Friday, May 9, 2014

Escrito 1


Entre los árboles el humo se escapaba, etéreo y pesado a la vez, con el color de la plata oxidada que deja la ceniza de los muertos. Un humo que arde solamente con verlo, más que el mismo fuego que consume la carne fría y rígida. Así era, por lo menos, el aspecto que había tenido aquel humo todas las veces anteriores que Lyon había observado aquel espectáculo mortuorio sin sentir, en ningún momento, la emoción y el vacío abismal típico de aquellos instantes.

Dándole la espalda al humo que ascendía hacia el cielo magenta del alba, se desabrochó las botas y, sentándose en el risco justo al final del claro, dejó escapar un largo suspiro. Allí abajo se extendían kilómetros y kilómetros de llanuras y pequeñas colinas hasta terminar desembocando en la Segunda Muralla que, por culpa de la niebla matinal, no era visible en aquellos momentos.

Allí arriba, en aquel claro, había sido dónde, después de citarse en duelo, había perdido contra Dorthos. No había sido la primera derrota de Lyon, pero sí la más dolorosa. Recordaba, como si fuera ayer, encaminarse entre los árboles inflado como un pavo, embutido en su armadura, vitoreado por las chicas que le admiraban solamente por su físico y su desvergüenza, sin que, en ningún momento, le hubieran visto pelear. En frente se encontraba Dorthos, un escuálido y bajito adolescente con el pelo largo y espigado que parecía que, a duras penas, podía sostener una espada que le venía muy grande.
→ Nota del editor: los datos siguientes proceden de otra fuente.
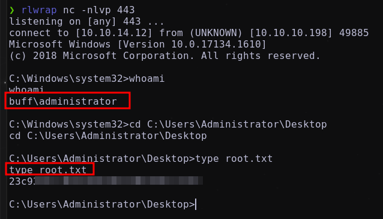This screenshot has width=383, height=219.
Task: Click the 'type root.txt' command at prompt
Action: tap(234, 159)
Mientras trataba de ordenar sus recuerdos, el olor a carne quemada se precipitó por sus orificios nasales e invadió sus pulmones, arrasando con todos sus pensamientos y destruyéndolos, por sorpresa. Solamente hacía dos horas que había vislumbrado el brutal asesinato de su mejor amigo Dorthos, y ahora tenía que, además, soportar el olor de sus ardientes entrañas.

Como acto de desesperada y cuestionable rebeldía, se sacó de uno de los bolsillos interiores de la túnica su larga pipa ya cargada de tabaco negro, y la encendió. El sabor de aquel tabaco era rancio y amargo, casi el equivalente a querer fumarse una hierba meada, previamente, por un gato en celo. Durante la semana que habían estado fuera de Fortaleza, la bolsita de tabaco que siempre llevaba consigo había sufrido las inclemencias del terrible tiempo del húmedo mar de las Agorínias y de sus meandros y tierras bajas, infestadas de mosquitos.
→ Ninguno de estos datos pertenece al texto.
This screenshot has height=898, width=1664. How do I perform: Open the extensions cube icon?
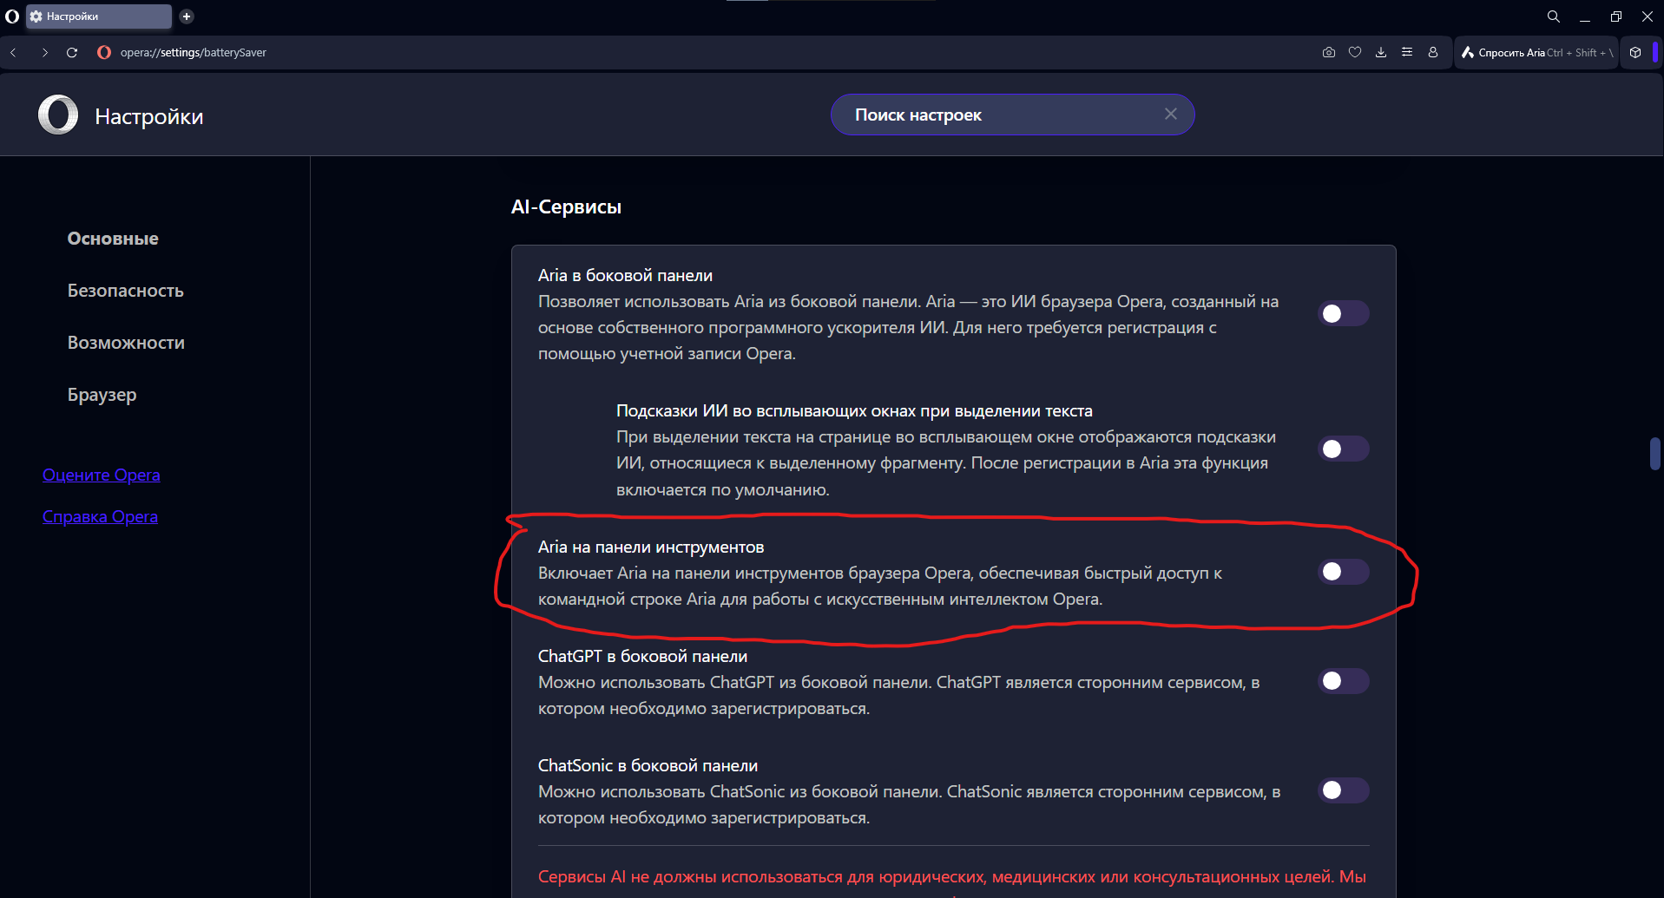tap(1635, 52)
Y, aún así, aquel sabor de mierda era una bendición en comparación con el terrible olor de aquel humo infestado de gritos, de silencio y de Nada.

De repente, retumbó el sonido del Dardum, que se extendió por todo el valle. Un sonido de tambor profundo, repetitivo y monótono que siempre le revolvía el estómago hasta el punto de desear vomitar con todas sus fuerzas, a pesar de llevar dos días sin apenas probar bocado. A ello le siguieron las graves y engoladas voces de los sacerdotes, cantando el famoso Salmo de Féntar.

En la noche fría y oscura
vuelve a los brazos cálidos
del Bendito Féntar,
las canciones de tus gestas
entre el humo, luz eterna.

No, nadie querría cantar la canción de Dorthos, destrozado por las fauces de un Lamat mientras huía con la cara desencajada de terror, a pesar de todas sus hazañas pasadas. Por muy bonita que sea tu canción, un humillante final siempre la hará desaparecer.

Así de injusta y de lógica es la vida en Fortaleza.